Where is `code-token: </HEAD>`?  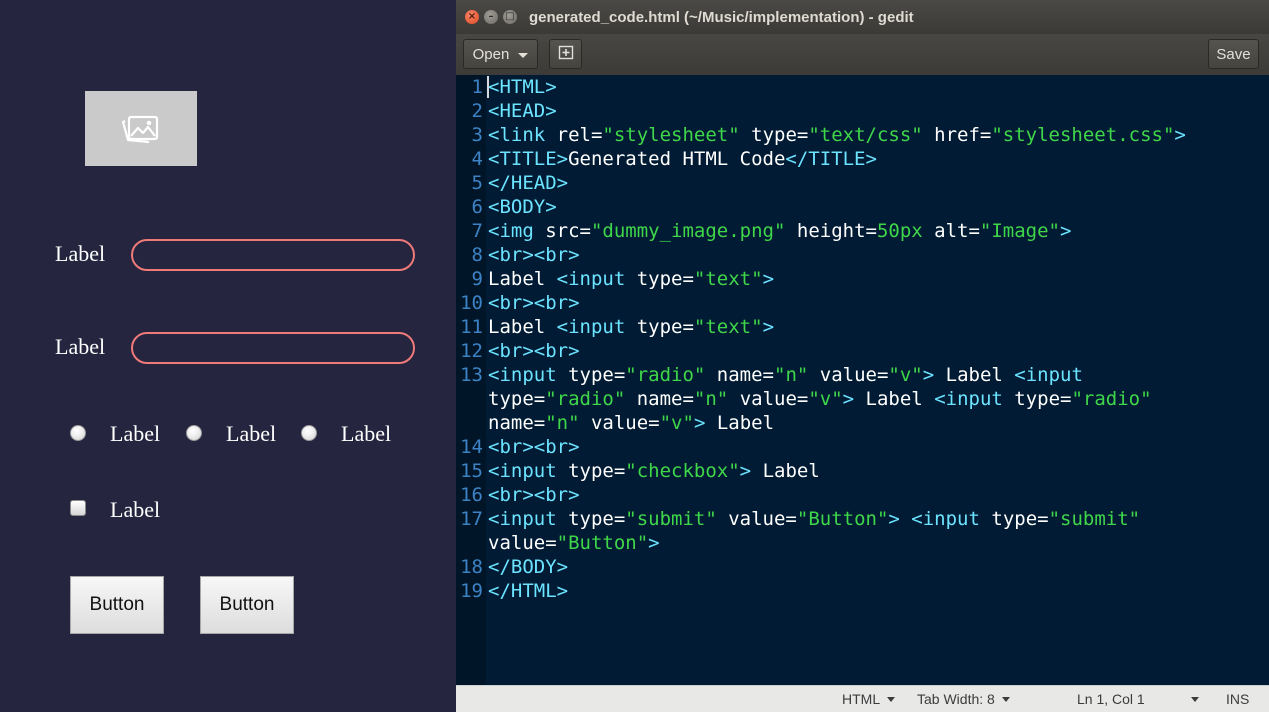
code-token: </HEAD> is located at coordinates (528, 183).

----------

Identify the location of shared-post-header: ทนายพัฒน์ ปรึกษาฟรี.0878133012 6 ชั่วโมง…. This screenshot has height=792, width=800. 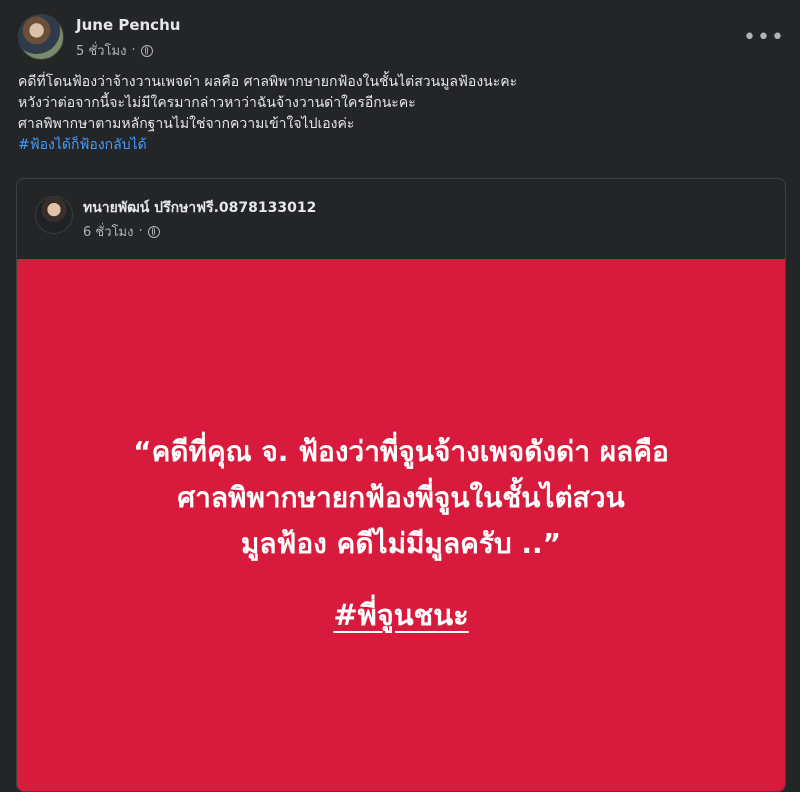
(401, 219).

----------

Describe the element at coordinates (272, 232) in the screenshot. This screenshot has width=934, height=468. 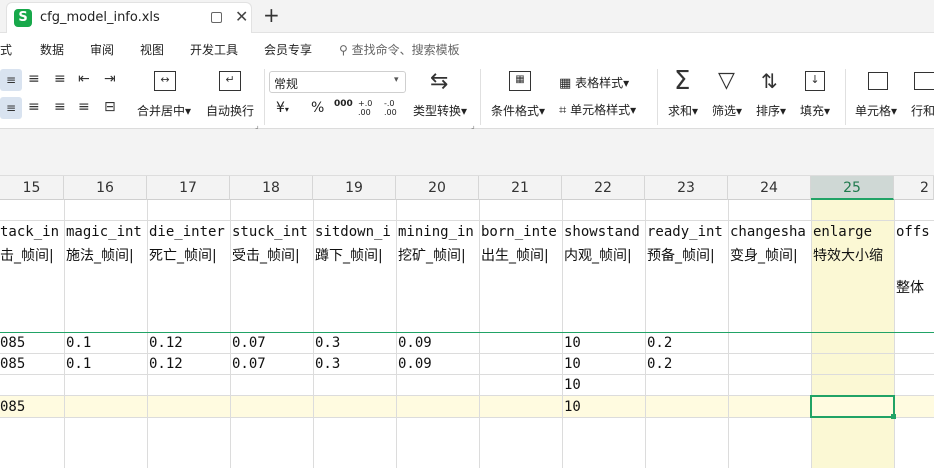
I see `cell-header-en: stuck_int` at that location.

----------

▸ **THE TASK**:
Please write out the stretch of the listing from the line containing "Describe the element" through the line containing "at that location.", renaming "screenshot" to "capture" and leaving everything else unchanged. Omit the pictures.

▸ **THE COMPLETED TASK**:
Describe the element at coordinates (272, 232) in the capture. This capture has width=934, height=468. 
I see `cell-header-en: stuck_int` at that location.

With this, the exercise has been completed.